By evening my nausea got much worse and I started getting sick.  I had been praying all day that I would just stay healthy enough to take care of them and that I would be able to summon the strength to do so.  I'll be honest. I had never cleaned up after sick people before, other than myself.  Normally, if I had felt how I did, I would not have gotten out of bed.  But somehow, when other people are counting on you, we find that place of super-strength, similar I am sure to the strength hidden inside of moms who take care of sick kids or keep the house going even when they are sick.  Food poisoning taught me a lot about service. 

Luckily by the time I was on the tile floor my mom was well enough to check on Matt from time to time and I was able to pop up in the better moments and help them.  By night I was feeling okay and laid down on the couch to keep watch through the night.  I crawled into bed at about 1:30 once Matt's fever had broken, I'd gotten some fluids in him, and everyone was sleeping as comfortably as possible. 

Needless to say, Matt didn't make it home that night nor did we make it to Chiang Mai the next day.  We didn't make it to Chiang Mai as it was going to be a short trip and by the time we could go it was only one night, plus, in order to change it I would have had to be on the phone with the airline in my worst moments to reschedule.  But we've had some relaxing days here and then were able to head out to the ginormous Chatachuk market on Saturday, the Jim Thompson House, and the yesterday the Grand Palace.

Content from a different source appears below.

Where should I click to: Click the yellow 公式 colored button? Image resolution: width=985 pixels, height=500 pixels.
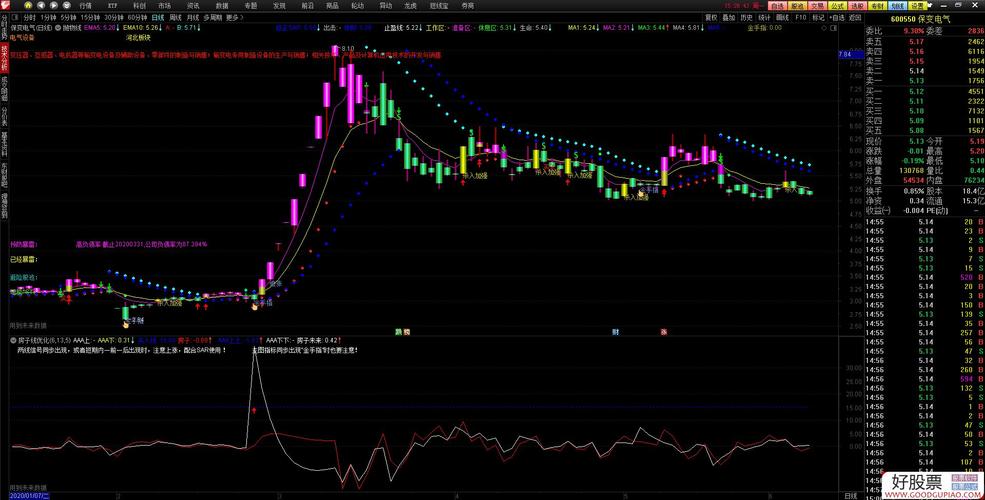coord(837,6)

The soonest Lufthansa could get Matt on a flight was the 9th, so he booked another flight home the night of the 4th.  Except shortly after he left for the airport Mom looked at his itinerary and noticed a problem with the date: January 19th.  So I ran off behind him to the airport, though by the time I got there and had him paged he had already exchanged more money and was working on getting himself to my apartment in a taxi (quite a feat- sometimes it's hard for me to get the drivers to go the right place even when I know exactly where to go and speak a bit of the language).  Eventually my mom called me on the spare cell phone to tell me he was back and I returned home.  So he's back to the flight on the 9th.  We're make the best of the fact that he's stuck here with me awhile longer. 

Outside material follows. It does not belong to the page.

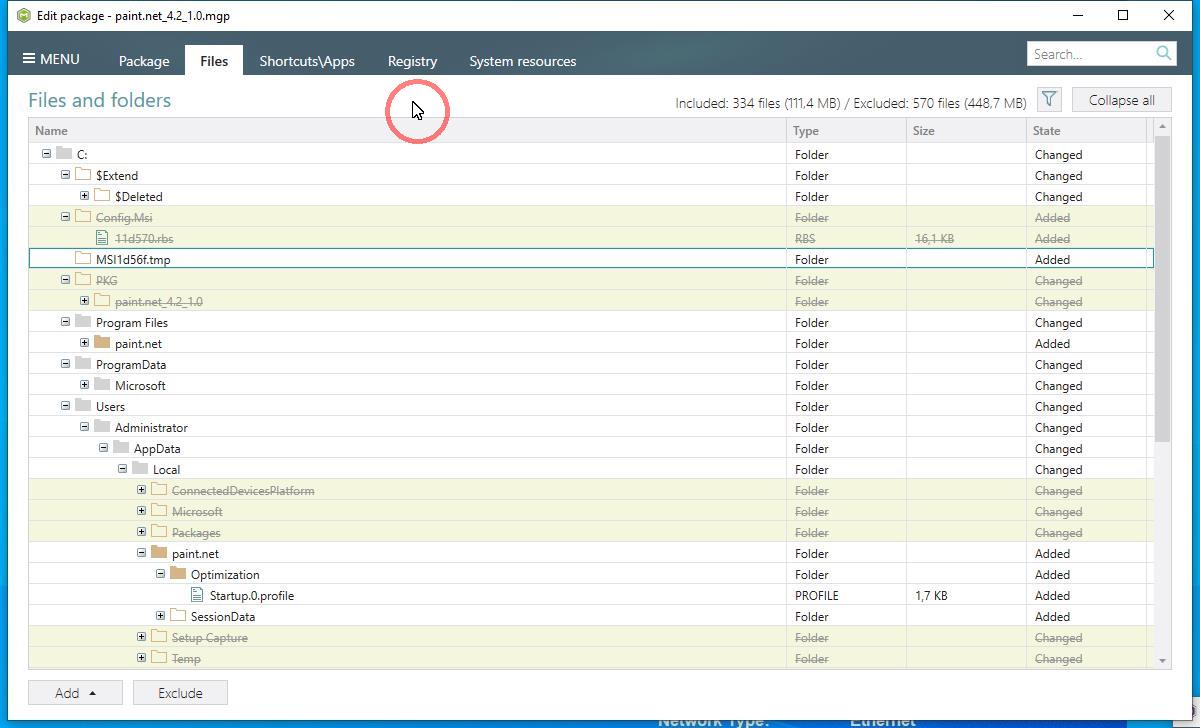Click the Startup.0.profile file icon

(x=197, y=595)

So it has not gone according to plan, these last 5 days, but God has sustained me in the moments of worry.  When I've needed to serve, he's given me strength.  When I've needed to sleep, I've slept.  But I needed to hold my cookies, I've held them.  And in the midst of it all we've had some laughs and been able to poke a bit of fun at ourselves. And we have quite a mind to walk back into that Chinese restaurant and give them the bill for what it cost us to eat at their restaurant! 

Friday, January 4, 2013

Koh Chang New Year's

My mom arrived around midnight on the 28th and 11 hours later we were on our way to Koh Chang in the Gulf of Thailand for a few days of sun and relaxation and NYE fireworks.  We had a lovely time in the sun and sand and water.  Our second day we went to two different waterfalls in the interior of the island where we were able to swim in the amazing chilly pools below them.  We rung in the New Year watching fireworks on the beach and then headed back to Bangkok on the 1st.  Definitely a wonderful and memorable New Year! Happy 2013!


Reading on the porch of our beachfront bungalow before heading to breakfast.

Sunset on the Gulf of Thailand

Swimming at the first waterfall.

The second waterfall.

With Mom before heading home.

Mom and Matt

Thursday, December 27, 2012

A Cambodian Christmas

Well, Matt and I enjoyed a lovely 6 days in Cambodia.  We had a great time on our trip to the wildlife center outside of Phnom Penh, and were also able to visit the S-21 prison before we left town. It was sobering and disturbing, as any genocide museum should be.  We headed north to Siem Reap on a boat, which turned out to be a very interesting and windy journey, though not wholly unpleasant.  It offered great views into Cambodian life and a mild sunburn. 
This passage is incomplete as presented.